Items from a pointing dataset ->
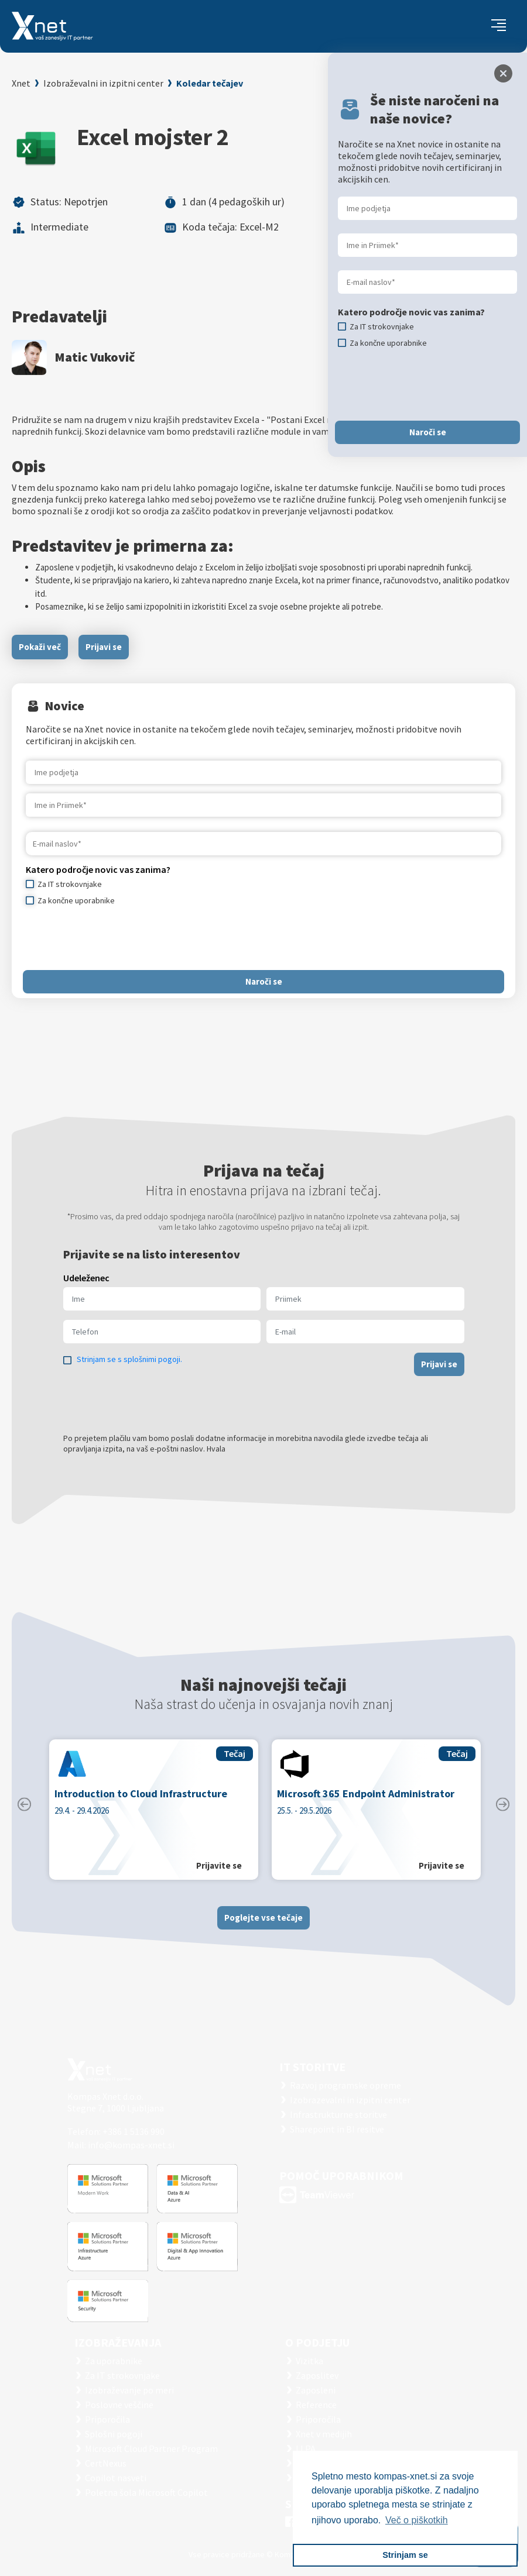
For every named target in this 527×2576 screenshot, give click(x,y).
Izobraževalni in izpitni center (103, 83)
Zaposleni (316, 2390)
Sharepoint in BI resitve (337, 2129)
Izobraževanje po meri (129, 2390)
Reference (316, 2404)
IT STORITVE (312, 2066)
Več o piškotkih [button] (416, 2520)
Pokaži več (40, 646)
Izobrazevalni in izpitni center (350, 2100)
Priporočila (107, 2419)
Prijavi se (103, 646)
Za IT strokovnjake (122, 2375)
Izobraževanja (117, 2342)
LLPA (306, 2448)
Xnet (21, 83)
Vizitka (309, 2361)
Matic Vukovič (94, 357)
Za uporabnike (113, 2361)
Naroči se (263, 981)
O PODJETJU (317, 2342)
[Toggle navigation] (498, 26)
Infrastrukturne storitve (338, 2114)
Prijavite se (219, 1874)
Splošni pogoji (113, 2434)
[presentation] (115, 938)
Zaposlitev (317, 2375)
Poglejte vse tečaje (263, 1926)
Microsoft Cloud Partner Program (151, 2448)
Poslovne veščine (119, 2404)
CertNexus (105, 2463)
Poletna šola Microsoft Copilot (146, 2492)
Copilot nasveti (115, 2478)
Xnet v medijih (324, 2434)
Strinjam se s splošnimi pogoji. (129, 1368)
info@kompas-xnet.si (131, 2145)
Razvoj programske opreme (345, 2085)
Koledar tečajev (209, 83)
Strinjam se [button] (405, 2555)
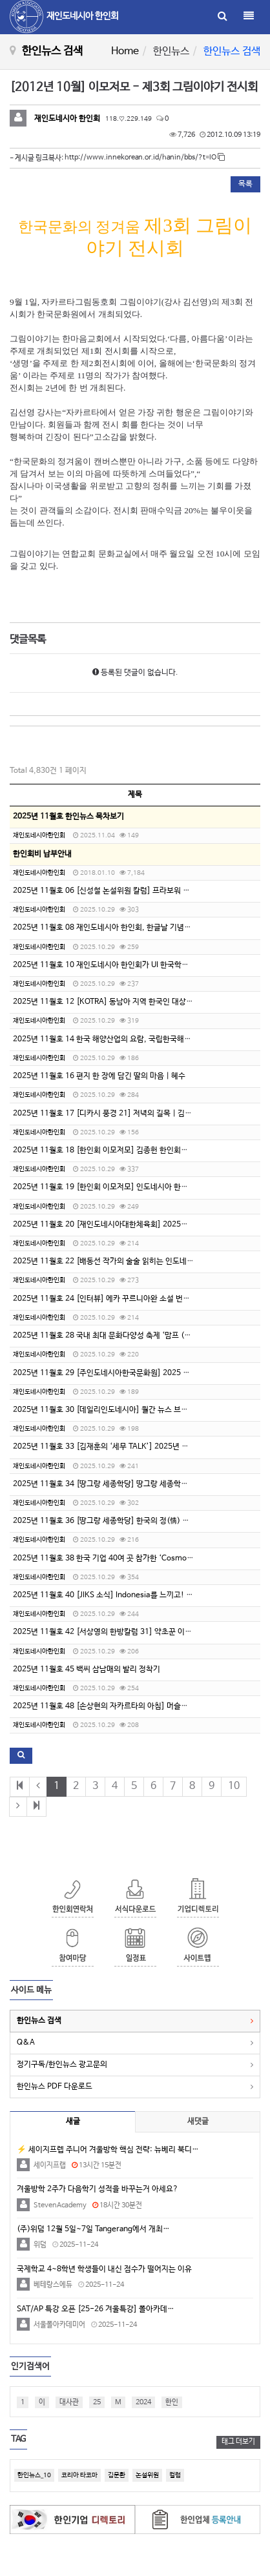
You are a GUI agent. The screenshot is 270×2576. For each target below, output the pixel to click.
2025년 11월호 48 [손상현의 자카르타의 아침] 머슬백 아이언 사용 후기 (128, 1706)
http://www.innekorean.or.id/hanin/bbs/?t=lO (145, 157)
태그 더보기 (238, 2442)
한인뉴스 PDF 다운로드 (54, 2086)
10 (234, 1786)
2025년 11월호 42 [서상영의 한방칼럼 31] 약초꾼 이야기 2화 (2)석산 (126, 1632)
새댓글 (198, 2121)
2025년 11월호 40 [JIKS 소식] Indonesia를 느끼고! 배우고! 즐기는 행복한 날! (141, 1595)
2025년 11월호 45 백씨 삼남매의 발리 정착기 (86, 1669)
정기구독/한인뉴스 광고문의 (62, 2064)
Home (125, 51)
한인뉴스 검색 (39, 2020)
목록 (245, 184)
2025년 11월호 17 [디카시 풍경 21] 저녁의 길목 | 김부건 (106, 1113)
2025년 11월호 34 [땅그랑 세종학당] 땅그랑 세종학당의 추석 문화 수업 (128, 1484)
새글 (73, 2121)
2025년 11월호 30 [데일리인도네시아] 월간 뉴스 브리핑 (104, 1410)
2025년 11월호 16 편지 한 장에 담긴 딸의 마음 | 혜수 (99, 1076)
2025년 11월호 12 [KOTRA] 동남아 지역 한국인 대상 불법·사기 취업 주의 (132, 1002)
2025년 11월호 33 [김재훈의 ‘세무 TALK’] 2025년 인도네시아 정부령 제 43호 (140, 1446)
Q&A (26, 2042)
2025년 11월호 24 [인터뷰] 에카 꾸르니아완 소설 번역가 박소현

---

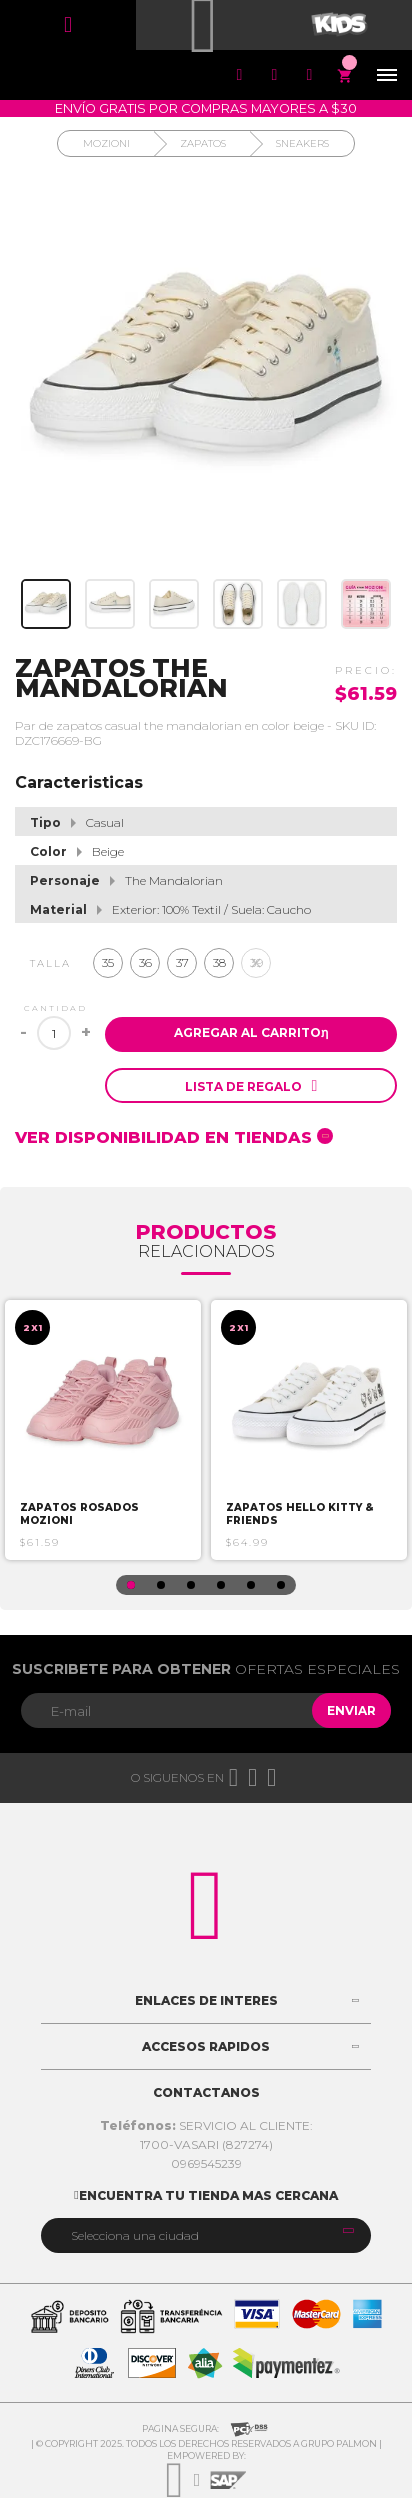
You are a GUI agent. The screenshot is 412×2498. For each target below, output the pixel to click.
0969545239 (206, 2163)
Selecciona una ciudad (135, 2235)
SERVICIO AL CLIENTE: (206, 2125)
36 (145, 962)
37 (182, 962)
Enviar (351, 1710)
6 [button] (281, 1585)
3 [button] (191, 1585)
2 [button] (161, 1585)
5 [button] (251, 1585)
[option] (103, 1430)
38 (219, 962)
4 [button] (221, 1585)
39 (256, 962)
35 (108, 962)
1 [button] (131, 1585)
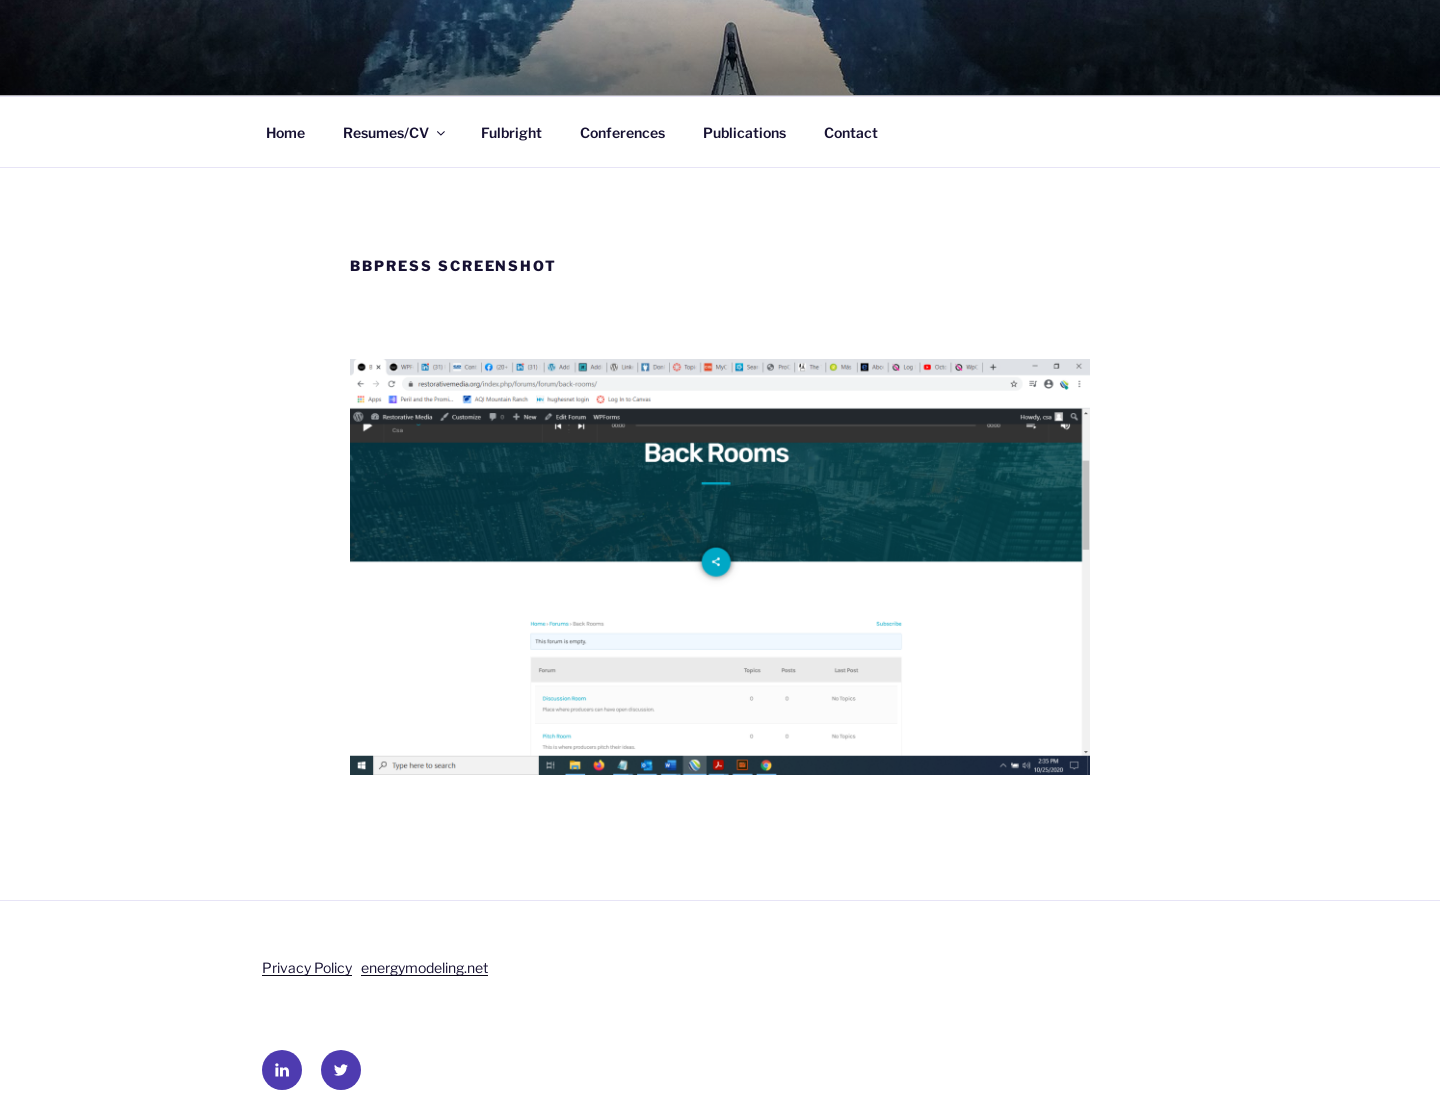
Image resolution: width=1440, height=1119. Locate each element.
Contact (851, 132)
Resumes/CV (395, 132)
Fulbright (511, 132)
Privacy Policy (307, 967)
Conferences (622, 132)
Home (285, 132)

Instruction -> Switch "Koledar tečajev" to "Seznam tečajev" in everything from the line containing "Strinjam se s splošnimi pogoji. (129, 1368)" down to the line containing "정기구독/한인뉴스 광고문의 (62, 2064)", and give back only those lines with nothing else changed. Leave the pictures out.

Reply ->
Strinjam se s splošnimi pogoji. (129, 1368)
info@kompas-xnet.si (131, 2145)
Razvoj programske opreme (345, 2085)
Seznam tečajev (209, 83)
Strinjam se [button] (405, 2555)
You are a GUI agent. The screenshot is 270×2576. For each target below, output the pixel to click.
2025년 11월호 48 [손상현의 자카르타의 아침] 머슬백 아이언 사용 후기 (128, 1706)
http://www.innekorean.or.id/hanin/bbs/?t=lO (145, 157)
태그 더보기 (238, 2442)
한인뉴스 PDF 다운로드 (54, 2086)
10 (234, 1786)
2025년 11월호 42 [서상영의 한방칼럼 31] 약초꾼 이야기 2화 (2)석산 (126, 1632)
새댓글 (198, 2121)
2025년 11월호 40 [JIKS 소식] Indonesia를 느끼고! 배우고! 즐기는 행복한 날! (141, 1595)
2025년 11월호 45 백씨 삼남매의 발리 정착기 (86, 1669)
정기구독/한인뉴스 광고문의 (62, 2064)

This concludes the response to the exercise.